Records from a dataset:
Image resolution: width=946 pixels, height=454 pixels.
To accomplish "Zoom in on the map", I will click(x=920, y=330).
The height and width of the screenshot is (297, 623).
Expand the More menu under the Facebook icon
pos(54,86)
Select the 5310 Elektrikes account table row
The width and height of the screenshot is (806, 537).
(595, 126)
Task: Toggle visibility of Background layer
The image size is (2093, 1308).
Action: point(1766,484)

...

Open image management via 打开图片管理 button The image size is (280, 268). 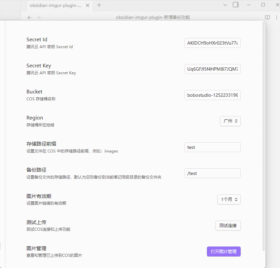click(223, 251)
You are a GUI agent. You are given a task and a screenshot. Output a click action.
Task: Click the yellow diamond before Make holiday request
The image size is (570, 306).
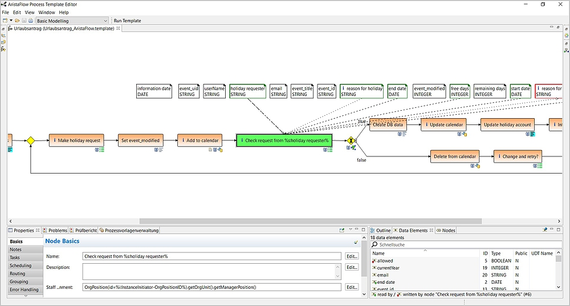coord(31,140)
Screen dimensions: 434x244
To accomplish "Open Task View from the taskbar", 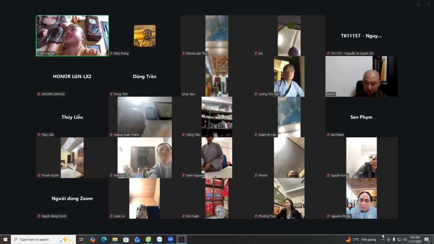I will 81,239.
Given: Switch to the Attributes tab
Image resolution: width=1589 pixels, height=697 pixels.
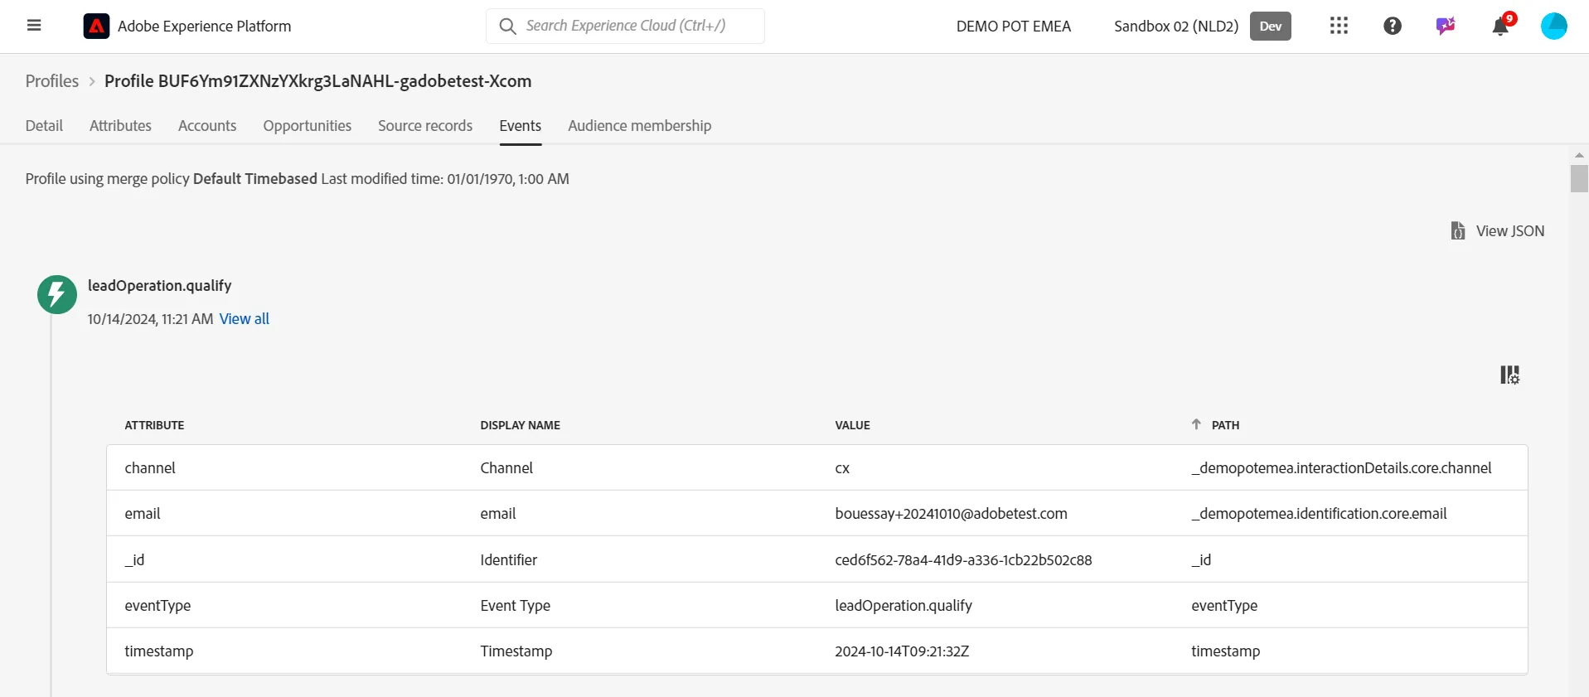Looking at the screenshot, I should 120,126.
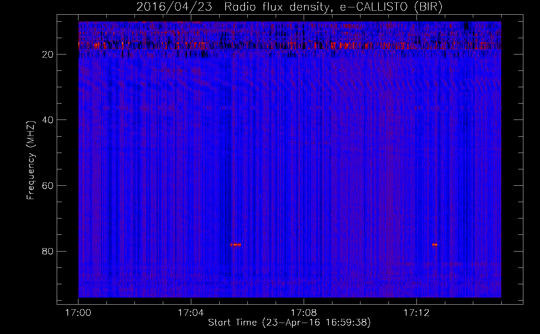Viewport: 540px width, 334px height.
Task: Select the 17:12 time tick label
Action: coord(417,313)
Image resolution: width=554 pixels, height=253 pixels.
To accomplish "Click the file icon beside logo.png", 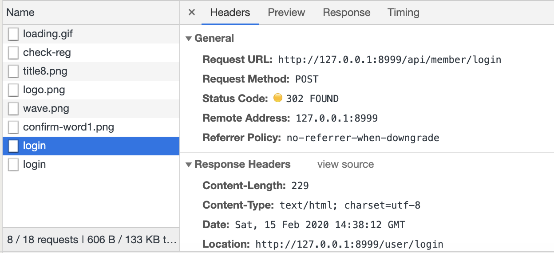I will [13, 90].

* * *

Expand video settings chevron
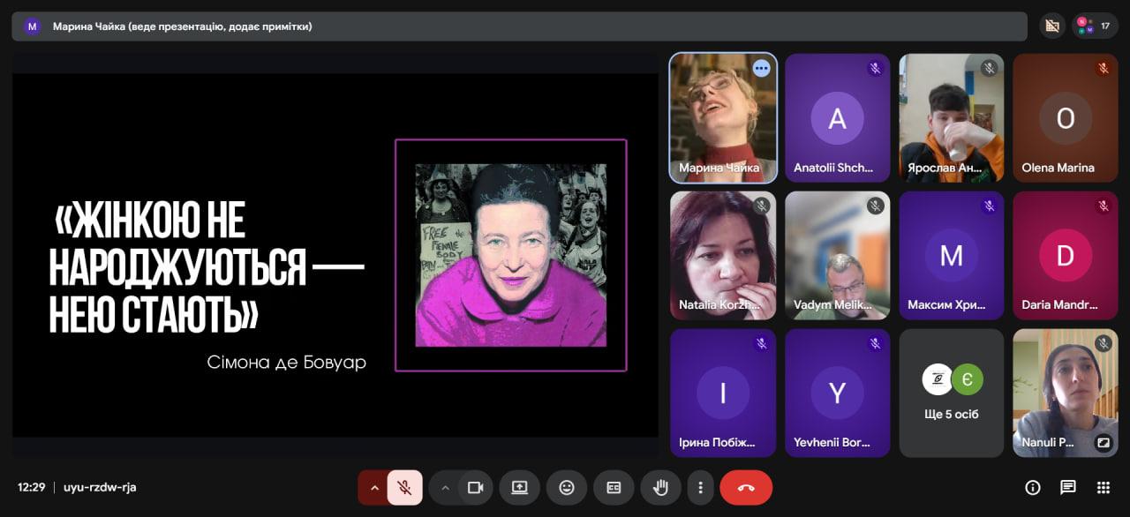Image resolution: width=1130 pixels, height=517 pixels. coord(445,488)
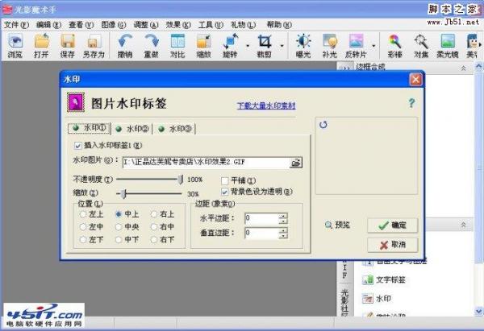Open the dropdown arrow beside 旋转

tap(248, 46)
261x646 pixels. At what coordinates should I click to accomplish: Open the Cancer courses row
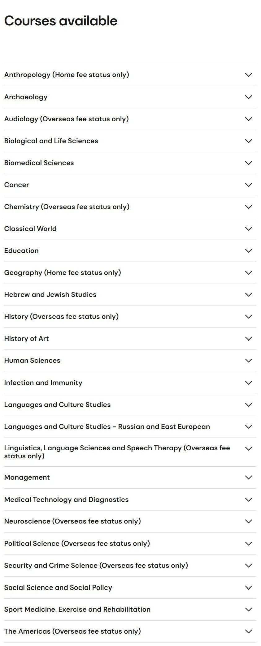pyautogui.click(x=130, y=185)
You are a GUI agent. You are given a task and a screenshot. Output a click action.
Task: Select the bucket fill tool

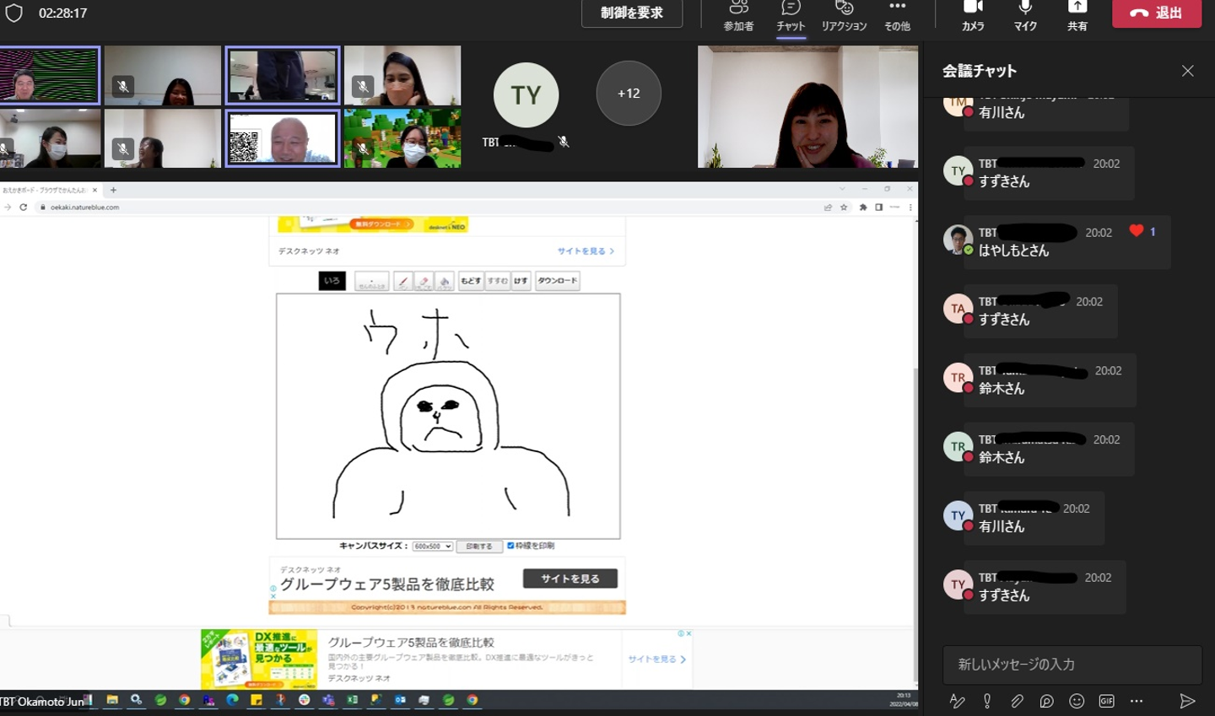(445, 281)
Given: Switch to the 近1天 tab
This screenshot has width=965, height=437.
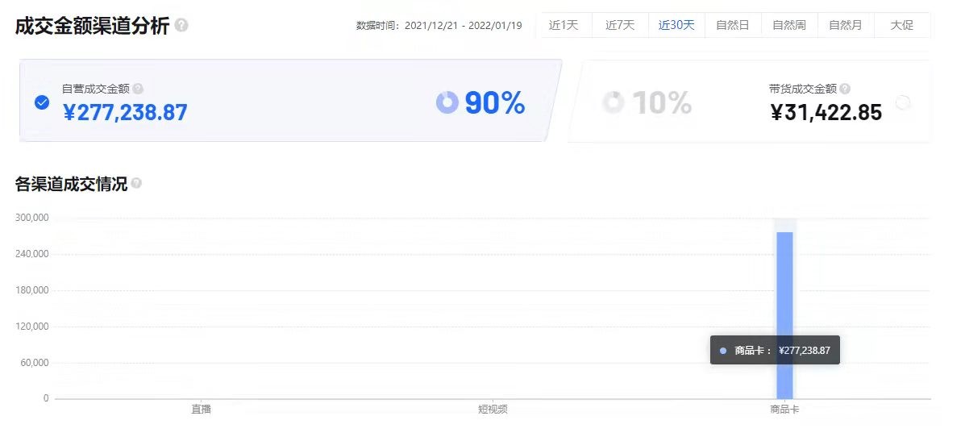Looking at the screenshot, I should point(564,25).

◆ Exercise brief: Could you find every line in the records above that has the string "Switch" and copy it?

◆ Exercise answer:
Given: Switch to the Attributes tab
Given: Switch to the 近1天 tab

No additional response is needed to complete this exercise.